Jane's Journey
Jane's Journey is a very personal portrait of the world famous primate researcher and UN Peace Messenger Jane Goodall. Over the course of her life she spent 30 years studying the behavior of chimpanzees in Gombe National Park, Tansania. In the 70' s she was the first to discover that chimps used tools to hunt, something only humans were thought capable of. She found proof that chimps are the closest living relatives of mankind. Jane regularly returns to Gombe but wit her 74 years of age, she today travels 300 days a year to inspire people around the world to live a more ecologically sustainable life.

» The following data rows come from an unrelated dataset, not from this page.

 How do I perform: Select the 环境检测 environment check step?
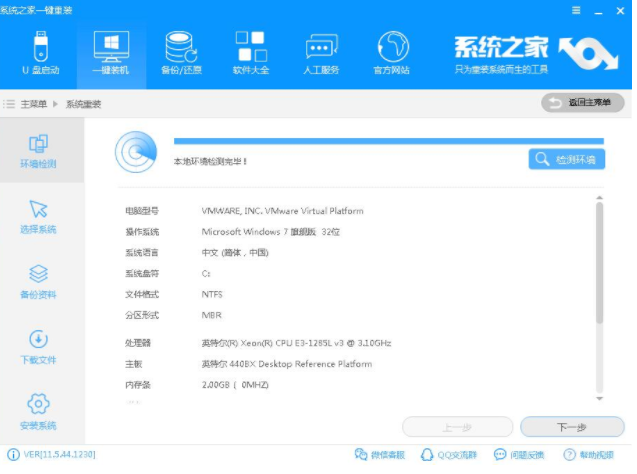click(x=39, y=151)
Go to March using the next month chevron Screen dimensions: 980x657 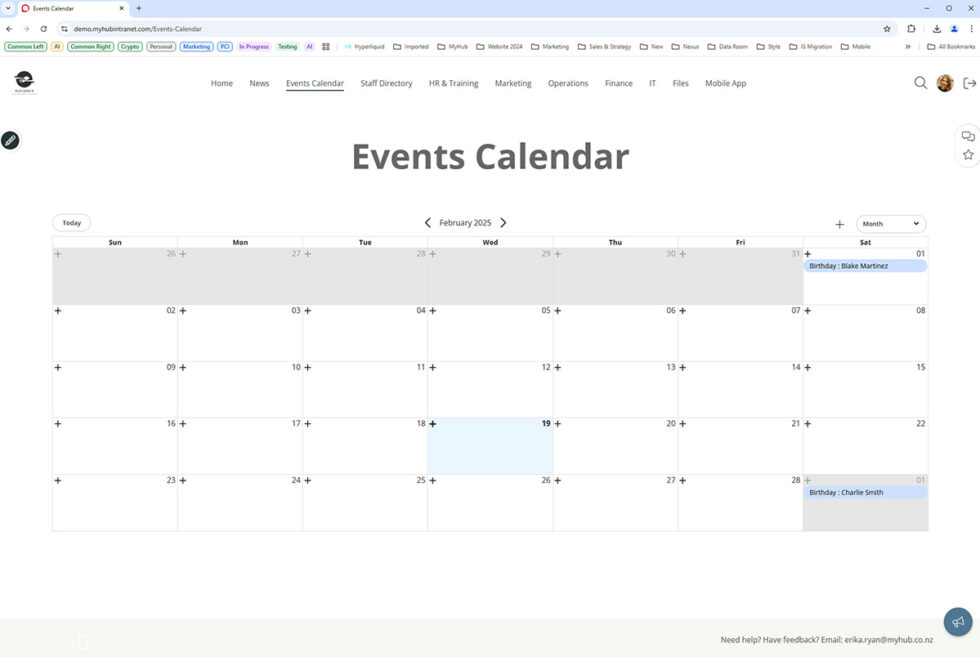[x=504, y=222]
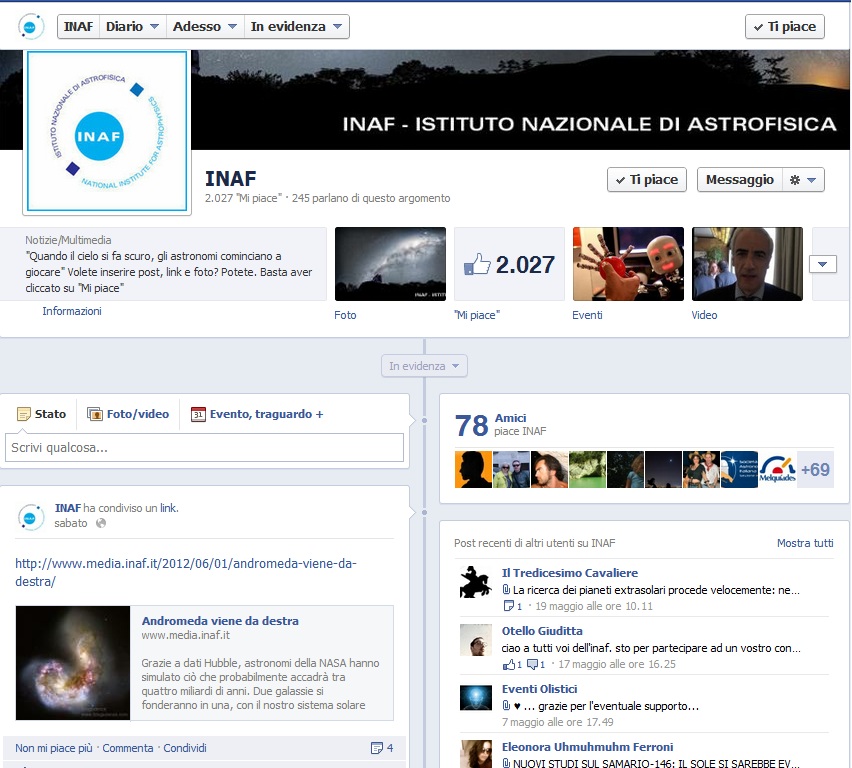Click the thumbs-up 2.027 likes tile
852x768 pixels.
509,264
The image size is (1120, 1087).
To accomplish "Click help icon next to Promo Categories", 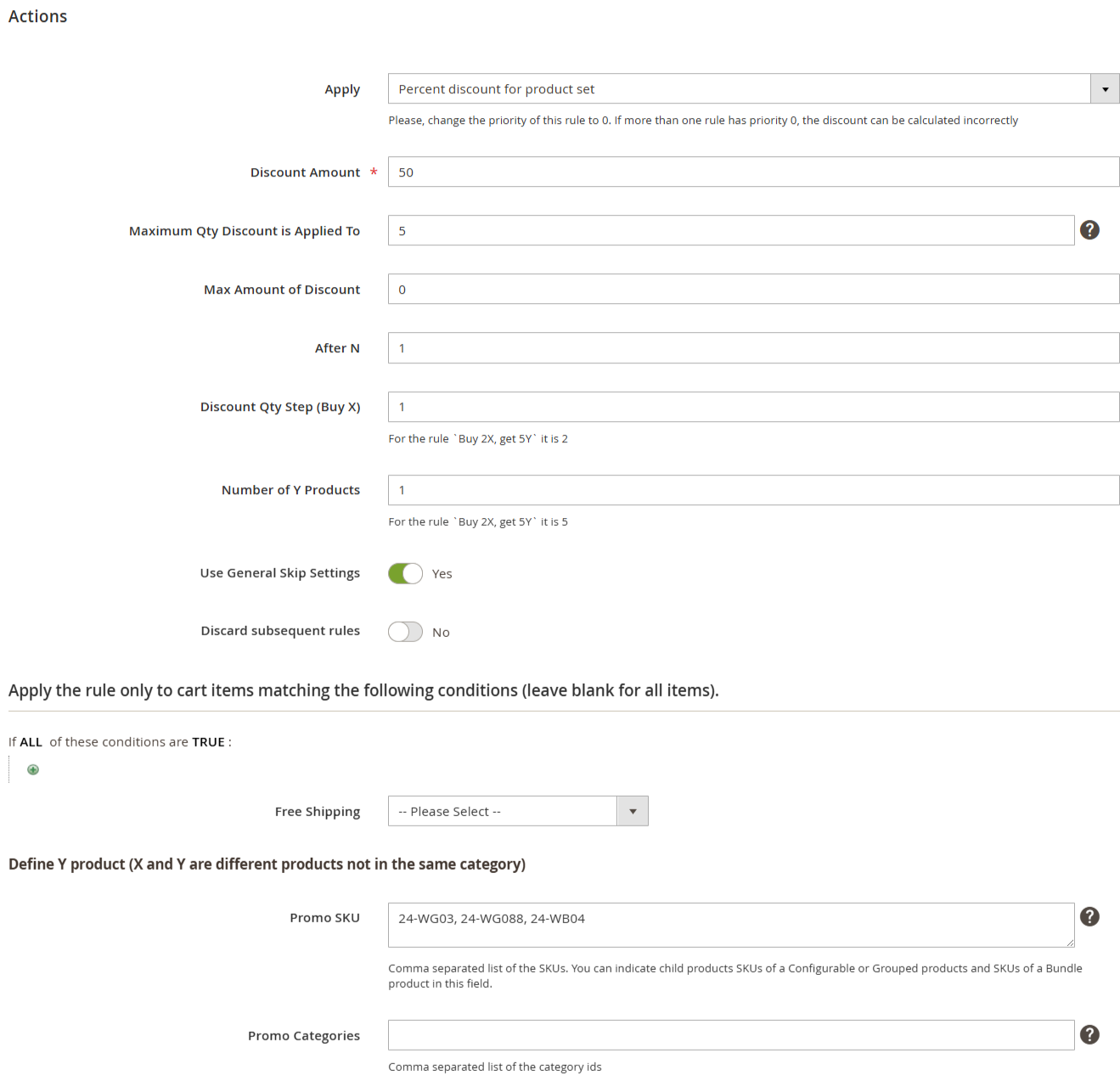I will click(x=1089, y=1034).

Her mission is to educate people that our planet has limited resources and that we can't keep abusing it as we have been for the past decades. The film follows her on her journeys across the world, painting a most personal portrait of a woman who's set out to save the planet for our children.
Goodall has received many honors for her environmental and humanitarian work. In April 2002, Secretary-General Kofi Annan named Dr. Goodall a United Nations Messenger of Peace. Her other honors include the French Legion of Honor, Medal of Tanzania, Japan's prestigious Kyoto Prize, the Benjamin Franklin Medal in Life Science, and the Gandhi-King Award for Nonviolence. She is also a member of the advisory board of BBC Wildlife magazine.